* _Задание_
Согласно тексту о фашизме, коммунизме и традиционализме, в какую эпоху идея прогресса обрела политические очертания?

Фашизм для Эволы предстает главным образом как воля к возрождению солярного мужского воинского начала, а значит – возвращение священной патриархально-аполлонической вертикали вопреки всепоглощающему гедонизму и материализму. Верным признаком разворота от временно́й энтропии к вечности стал сброс с пьедестала ценностей третьей касты торговцев-буржуа и возрождение героических идеалов. Однако социал-дарвинистская ложь о расовом превосходстве германской нации и селекционистский подход к антропологии обнулили антилиберальную составляющую второй политической теории. Явление фашизма в истории оказалось лишь модернистской пародией на бросок к духу и развенчивает надежды Эволы на реконструкцию вечности под его знаменами. Прогресс человечества продолжает свой ход.
Коммунизм также провалил экзамен на постановку предела разнузданной капиталистической цивилизации моря. Вполне корректное обнаружение марксизмом труда как светового начала потонуло в однобокости материалистического прочтения этой борьбы и прогрессизме. Однако, неудачный опыт восстания против либерализма как справа, так и слева, все же обнаружил частично явленные каждой из идеологических линий ключи, осмысление которых дало бы возможность для адекватного реванша.
Традиционализм являет собой антитезу современному миру, но еще точнее -- прогрессу как линейному и однонаправленному течению временной длительности, идея о котором обрела политические очертания в эпоху Просвещения, разомкнув цикл «вечного возвращения» общества Премодерна. С началом эпохи Модерна и либерализма как ее базовой политической теории прогрессивная перцепция воцаряется над человеческим сознанием. Однако, рожденный как политическая доктрина лишь в Новое время, либерализм не мыслит себя продолжателем истории ad hoc, но переинтерпретирует все предшествующие этапы бытийного развертывания как путь к обнаружению ядра человеческой индивидуальности через последовательное избавление от скрывающих ее факультативных наслоений (к которым причисляются все формы эйдетической связи и в первую очередь - традиция).

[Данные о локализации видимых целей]
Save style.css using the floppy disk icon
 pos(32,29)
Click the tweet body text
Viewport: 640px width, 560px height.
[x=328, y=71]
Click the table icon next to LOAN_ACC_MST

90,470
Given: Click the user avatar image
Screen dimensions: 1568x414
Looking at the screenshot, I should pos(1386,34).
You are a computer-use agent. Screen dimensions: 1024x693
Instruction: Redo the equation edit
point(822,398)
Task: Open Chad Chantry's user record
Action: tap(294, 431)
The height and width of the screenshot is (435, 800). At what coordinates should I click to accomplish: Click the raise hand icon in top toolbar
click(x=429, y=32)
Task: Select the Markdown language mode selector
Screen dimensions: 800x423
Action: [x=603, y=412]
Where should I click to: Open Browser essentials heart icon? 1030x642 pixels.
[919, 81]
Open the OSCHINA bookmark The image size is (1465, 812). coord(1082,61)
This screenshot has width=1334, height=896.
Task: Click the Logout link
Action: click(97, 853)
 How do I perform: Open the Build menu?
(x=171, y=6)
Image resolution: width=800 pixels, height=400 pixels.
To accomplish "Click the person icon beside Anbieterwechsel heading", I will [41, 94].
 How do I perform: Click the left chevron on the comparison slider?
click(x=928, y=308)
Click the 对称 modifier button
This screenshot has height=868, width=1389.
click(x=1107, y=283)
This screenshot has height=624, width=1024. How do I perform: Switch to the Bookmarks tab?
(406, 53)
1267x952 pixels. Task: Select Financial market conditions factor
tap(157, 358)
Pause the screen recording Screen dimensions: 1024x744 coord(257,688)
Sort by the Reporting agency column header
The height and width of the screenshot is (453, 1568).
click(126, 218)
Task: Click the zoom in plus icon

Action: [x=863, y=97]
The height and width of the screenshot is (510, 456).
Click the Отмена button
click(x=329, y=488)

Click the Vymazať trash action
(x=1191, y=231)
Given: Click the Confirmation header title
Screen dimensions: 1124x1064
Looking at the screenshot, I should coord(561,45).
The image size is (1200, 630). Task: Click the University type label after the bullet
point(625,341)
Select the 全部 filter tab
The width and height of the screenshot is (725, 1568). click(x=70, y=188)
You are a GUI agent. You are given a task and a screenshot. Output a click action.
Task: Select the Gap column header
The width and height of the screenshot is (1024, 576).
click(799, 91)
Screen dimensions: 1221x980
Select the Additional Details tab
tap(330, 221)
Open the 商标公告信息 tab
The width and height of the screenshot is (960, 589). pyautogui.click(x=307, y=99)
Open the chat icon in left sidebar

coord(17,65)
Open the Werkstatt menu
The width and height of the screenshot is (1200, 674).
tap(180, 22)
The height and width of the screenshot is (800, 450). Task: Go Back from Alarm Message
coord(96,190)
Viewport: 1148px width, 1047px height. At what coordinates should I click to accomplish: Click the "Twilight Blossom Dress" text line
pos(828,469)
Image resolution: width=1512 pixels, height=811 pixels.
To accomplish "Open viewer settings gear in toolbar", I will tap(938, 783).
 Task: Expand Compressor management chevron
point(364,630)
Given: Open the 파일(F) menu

* _Результат выполнения_
В эпоху Просвещения.